This is the largest study to systematically evaluate ECG changes in the setting of ibrutinib use. The main finding was a significant shortening of the QT interval with an increase in QT dispersion. de Jong and colleagues published data from a prospective “thorough QT study,” demonstrating a nonsignificant shortening of the QT interval.7 Nevertheless, fewer patients were evaluated and only received 1 dose of ibrutinib with the final ECG checked 72 hours after administration. In our “real-world” sample, patients received daily ibrutinib use, and the median time to ECG evaluation was 105 days, which likely explains the statistical significance reported in our study. QT interval changes can be associated with both short- and long-term potential cardiovascular complications including atrial and ventricular arrhythmias as well as sudden cardiac death.
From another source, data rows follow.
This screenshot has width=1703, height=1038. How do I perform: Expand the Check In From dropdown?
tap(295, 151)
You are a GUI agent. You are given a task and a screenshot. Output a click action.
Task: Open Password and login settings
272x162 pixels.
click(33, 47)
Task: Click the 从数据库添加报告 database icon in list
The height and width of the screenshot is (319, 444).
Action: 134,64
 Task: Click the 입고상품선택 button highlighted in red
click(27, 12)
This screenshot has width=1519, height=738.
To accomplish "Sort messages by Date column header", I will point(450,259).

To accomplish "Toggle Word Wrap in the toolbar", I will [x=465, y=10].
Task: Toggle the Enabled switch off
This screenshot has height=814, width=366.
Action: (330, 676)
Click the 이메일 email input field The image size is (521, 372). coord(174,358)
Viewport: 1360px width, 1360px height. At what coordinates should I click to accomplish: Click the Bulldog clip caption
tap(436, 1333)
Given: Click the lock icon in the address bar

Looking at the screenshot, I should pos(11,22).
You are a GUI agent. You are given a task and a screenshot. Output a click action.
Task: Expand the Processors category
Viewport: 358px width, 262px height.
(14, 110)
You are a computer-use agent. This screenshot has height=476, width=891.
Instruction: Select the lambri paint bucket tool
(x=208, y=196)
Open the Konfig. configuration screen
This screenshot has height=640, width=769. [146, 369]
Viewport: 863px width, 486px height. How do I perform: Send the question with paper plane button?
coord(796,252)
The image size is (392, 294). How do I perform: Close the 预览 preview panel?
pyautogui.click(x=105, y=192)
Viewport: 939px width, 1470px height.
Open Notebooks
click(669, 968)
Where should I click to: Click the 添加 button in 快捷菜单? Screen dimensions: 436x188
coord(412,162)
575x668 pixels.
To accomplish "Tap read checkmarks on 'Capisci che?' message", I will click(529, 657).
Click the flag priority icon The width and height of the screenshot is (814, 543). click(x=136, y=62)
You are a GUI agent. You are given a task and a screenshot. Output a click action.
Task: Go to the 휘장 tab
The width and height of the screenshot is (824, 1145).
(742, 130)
Multiple studies have reported that ibrutinib use is associated with increased rates of both atrial and ventricular arrhythmias; however, the underlying mechanism of this drug’s arrhythmogenicity remains unclear. Although ibrutinib has been shown to impact the PI3K-AKT signaling pathway, which has been implicated in the development of AF,8 this may not be sufficient to explain the mechanism of ibrutinib-induced AF. Calcium ions play a significant role in the electrophysiology of both atrial and ventricular myocytes and may help to explain ibrutinib’s arrhythmogenesis. Using a murine model, Jiang and colleagues identified potential mechanisms for ibrutinib-associated AF including dysregulated calcium handling, enhanced delayed afterdepolarization, and increased activity of CaMKII.9 In a rabbit model of long QT syndrome, the administration of an inhibitor of sarcoplasmic reticulum calcium cycling led to prolongation of the action potential duration (APD) with enhancement of the calcium transient amplitude.10 Interestingly, this is the opposite effect seen in atrial myocytes when exposed to ibrutinib. Extrapolating on this finding, a similar effect may occur with ventricular myocytes that would translate to QT interval shortening. It should be recognized that both the QT interval and QT dispersion have significant limitations in predicting arrhythmic events however.11
We recognize several limitations with this analysis. First, this was a retrospective study at a single cancer center with the associated inherent biases. We acknowledge the sample size is a small percentage of our original cohort which could introduce selection bias; however, baseline ECGs are not routinely obtained in this patient population. There are no recommendations for ECG monitoring in patients treated with ibrutinib, and therefore, we had to rely on those ECGs obtained for other clinical reasons. As such, the lack of standard intervals for baseline and follow-up ECGs in this study can lead to the introduction of significant bias. It is also recognized that the QT interval varies with activity and the circadian cycle; however, all ECGs were obtained during waking hours, and the use of standardized heart rate correction formulae should minimize these potential biases. Finally, we cannot comment on the association of these ECG abnormalities and the development of arrhythmias as ECGs were commonly checked in individuals with signs or symptoms of abnormal heart rhythms.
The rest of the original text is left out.